The Serbia agreement is framed as fitting Archer’s broader thesis: moving eVTOL aircraft from prototypes into everyday infrastructure and turning strategic partnerships into real aircraft deliveries and operating revenue. However, commentary around the deal emphasizes that, in the near term, it is more symbolic than financial, adding a high-profile reference customer and political connectivity rather than immediate large-scale revenue.
Funding Needs Remain Central to Archer’s Investment Story
Analysts and community commentary describe Archer as an early-stage, loss-making business that remains reliant on capital markets. Recent heavy losses and prior equity raises mean that access to fresh capital is still viewed as a key short-term catalyst for the stock, alongside progress on aircraft certification and execution of its Launch Edition programs. The Serbia partnership is presented as an additional proof point rather than a near-term driver of cash flow.
There is explicit reference to funding risk that shareholders “should not ignore,” reflecting the tension between Archer’s expanding strategic ambitions and its current financial profile. The industrial dialogue in Serbia around rare earth magnets and batteries could broaden the company’s optionality, but it is also described as another complex initiative layered onto an already ambitious agenda for an unprofitable, equity-funded business.
This backdrop shapes the current investment narrative: to own Archer, investors must accept a story where future infrastructure-scale deployment and operating revenue are still prospective, while near-term milestones depend on regulatory approvals, program execution and continued financing rather than on the Serbia contract alone.
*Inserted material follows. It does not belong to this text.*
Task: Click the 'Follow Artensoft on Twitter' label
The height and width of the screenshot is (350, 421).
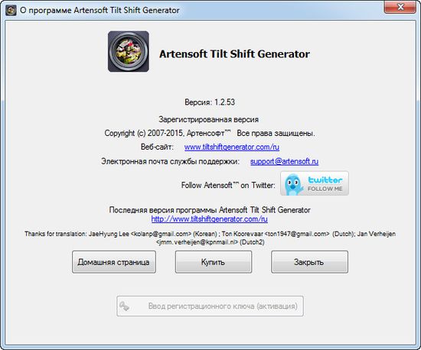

Divergent Valuation Signals Around Archer Shares
Archer’s share price has been volatile, with recent coverage noting both periods of enthusiasm and caution from investors following early stage aviation technology. The stock last closed at US$9.01, delivering returns of 1.7% over the past week, 10.7% over the past month, 10.8% year to date, and an 8.9% decline over the last year. Over three years, returns are described as “very large,” reflecting earlier phases of investor optimism.
A Discounted Cash Flow (DCF) analysis by Simply Wall St suggests Archer could be heavily undervalued on a long-term cash flow basis. Using a two-stage Free Cash Flow to Equity model, which starts from a latest twelve month free cash flow loss of about US$481.4 million and projects free cash flow out to 2035, the analysis arrives at an intrinsic value of approximately US$83.24 per share. Compared with the recent share price of US$9.01, this implies an 89.2% discount on that model.
Community fair value estimates also span a wide range. Fifty three Simply Wall St community members see Archer’s fair value stretching from about US$8.32 to as high as US$83.24, underlining how differently investors interpret the same early-stage fundamentals and prospects. Set against an unprofitable company reliant on capital markets, the Serbia partnership is characterized as an added data point rather than a decisive factor closing that valuation gap.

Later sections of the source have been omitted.